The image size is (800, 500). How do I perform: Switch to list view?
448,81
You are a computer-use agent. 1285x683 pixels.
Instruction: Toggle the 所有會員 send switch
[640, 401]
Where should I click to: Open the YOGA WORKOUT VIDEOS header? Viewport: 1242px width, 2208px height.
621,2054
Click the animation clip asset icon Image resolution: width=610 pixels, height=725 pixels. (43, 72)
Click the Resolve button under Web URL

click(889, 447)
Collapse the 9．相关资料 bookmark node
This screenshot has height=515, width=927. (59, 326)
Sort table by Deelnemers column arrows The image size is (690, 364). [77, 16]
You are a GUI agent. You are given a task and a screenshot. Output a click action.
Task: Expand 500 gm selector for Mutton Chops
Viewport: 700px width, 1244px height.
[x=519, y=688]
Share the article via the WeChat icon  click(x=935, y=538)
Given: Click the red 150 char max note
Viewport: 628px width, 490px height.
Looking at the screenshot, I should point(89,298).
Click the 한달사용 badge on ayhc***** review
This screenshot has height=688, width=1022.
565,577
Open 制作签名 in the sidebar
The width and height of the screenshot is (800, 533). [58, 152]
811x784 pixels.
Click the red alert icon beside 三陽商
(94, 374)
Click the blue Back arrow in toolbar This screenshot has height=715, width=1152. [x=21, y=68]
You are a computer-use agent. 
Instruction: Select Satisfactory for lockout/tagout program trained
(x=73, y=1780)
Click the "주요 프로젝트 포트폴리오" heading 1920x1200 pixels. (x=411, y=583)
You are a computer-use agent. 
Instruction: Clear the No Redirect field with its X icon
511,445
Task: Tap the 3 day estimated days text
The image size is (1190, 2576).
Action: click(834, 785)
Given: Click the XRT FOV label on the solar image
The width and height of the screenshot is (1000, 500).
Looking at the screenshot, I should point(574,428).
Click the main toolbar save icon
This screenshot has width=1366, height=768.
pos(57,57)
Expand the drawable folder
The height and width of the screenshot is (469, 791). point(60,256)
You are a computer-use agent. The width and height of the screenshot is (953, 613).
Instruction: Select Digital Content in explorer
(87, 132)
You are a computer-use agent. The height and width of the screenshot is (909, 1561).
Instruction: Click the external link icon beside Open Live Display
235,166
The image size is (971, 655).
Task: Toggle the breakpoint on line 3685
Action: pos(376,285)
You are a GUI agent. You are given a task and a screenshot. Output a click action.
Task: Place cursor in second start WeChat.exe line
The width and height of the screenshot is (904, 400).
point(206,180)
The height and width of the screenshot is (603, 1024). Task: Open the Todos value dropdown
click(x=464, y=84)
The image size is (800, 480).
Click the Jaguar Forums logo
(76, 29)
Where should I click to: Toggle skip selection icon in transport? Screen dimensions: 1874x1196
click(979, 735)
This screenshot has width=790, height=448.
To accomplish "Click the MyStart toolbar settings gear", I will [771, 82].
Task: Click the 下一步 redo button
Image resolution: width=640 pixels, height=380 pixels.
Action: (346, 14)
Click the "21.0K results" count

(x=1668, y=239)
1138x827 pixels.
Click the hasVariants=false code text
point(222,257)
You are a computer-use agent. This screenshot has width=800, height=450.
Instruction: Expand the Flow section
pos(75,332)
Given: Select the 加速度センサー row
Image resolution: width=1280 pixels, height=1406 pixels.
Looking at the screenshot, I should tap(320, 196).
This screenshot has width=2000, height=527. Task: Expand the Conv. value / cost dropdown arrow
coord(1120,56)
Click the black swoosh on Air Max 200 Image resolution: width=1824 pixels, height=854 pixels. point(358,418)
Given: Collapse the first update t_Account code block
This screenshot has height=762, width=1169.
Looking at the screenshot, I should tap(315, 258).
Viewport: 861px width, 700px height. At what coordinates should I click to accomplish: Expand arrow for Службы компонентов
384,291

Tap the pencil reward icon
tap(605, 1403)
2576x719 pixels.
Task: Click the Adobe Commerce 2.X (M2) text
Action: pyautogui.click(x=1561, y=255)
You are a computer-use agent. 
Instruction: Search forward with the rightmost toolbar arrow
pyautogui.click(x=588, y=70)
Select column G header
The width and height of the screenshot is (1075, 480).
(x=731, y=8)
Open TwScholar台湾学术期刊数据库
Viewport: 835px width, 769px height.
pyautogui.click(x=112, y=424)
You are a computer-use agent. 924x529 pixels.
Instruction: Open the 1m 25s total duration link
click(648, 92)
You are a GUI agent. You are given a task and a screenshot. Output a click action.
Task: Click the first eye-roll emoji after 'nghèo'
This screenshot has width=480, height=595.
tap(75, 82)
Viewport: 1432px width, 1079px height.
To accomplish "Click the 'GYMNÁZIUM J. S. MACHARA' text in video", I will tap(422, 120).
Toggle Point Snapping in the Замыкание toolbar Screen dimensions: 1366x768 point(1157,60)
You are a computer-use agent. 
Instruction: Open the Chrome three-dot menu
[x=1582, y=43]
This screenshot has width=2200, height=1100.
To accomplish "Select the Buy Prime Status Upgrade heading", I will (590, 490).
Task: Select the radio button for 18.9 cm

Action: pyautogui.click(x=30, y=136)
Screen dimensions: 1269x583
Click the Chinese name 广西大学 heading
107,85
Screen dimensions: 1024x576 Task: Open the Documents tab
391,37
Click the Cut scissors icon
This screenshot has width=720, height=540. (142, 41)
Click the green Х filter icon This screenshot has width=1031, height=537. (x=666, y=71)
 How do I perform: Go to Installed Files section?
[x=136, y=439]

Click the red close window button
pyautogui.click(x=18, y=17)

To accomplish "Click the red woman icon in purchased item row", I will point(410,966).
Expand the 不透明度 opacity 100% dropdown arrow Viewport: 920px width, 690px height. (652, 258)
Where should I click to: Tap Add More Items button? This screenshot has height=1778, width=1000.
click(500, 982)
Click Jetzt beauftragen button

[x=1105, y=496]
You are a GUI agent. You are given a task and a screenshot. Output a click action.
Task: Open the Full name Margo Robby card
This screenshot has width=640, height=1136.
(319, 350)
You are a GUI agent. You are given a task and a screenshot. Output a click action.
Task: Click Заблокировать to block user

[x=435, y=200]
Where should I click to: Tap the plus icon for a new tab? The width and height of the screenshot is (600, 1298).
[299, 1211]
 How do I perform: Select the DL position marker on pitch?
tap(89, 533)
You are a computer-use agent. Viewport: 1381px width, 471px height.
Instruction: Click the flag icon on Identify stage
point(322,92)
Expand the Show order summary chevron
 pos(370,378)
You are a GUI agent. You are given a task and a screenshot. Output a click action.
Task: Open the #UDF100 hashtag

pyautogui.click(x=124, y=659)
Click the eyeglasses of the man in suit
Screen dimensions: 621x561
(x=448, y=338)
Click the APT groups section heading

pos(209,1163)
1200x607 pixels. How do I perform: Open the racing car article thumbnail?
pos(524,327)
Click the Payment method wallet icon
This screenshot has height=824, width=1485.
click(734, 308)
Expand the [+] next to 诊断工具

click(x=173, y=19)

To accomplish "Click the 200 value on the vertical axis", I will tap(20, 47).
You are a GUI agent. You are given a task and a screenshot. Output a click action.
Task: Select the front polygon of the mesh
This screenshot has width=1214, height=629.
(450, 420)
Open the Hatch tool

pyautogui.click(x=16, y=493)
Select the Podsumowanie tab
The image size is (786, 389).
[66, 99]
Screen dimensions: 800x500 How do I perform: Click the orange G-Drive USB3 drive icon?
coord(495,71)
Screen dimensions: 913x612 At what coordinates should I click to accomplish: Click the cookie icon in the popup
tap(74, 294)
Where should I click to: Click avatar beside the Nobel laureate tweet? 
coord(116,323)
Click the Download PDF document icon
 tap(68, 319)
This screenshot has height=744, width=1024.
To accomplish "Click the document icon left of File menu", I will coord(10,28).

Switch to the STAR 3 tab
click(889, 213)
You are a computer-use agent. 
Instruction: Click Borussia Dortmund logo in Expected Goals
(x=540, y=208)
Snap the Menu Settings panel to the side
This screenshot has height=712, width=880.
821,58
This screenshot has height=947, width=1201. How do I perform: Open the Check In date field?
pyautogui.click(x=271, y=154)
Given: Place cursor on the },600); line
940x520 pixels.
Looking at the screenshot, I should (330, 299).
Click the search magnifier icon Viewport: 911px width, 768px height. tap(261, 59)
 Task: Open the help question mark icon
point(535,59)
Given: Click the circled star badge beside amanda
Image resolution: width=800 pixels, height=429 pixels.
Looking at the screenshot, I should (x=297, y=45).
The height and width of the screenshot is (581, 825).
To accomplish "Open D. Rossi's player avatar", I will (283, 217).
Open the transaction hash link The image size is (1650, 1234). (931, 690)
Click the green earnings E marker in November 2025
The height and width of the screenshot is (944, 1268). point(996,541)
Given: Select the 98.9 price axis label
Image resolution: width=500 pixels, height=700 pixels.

=== Activity ===
Find all lines holding the word "axis" in the records above and copy them.

=== Answer space ===
To accomplish "Click the 200 value on the vertical axis", I will tap(20, 47).
Given: Select the 98.9 price axis label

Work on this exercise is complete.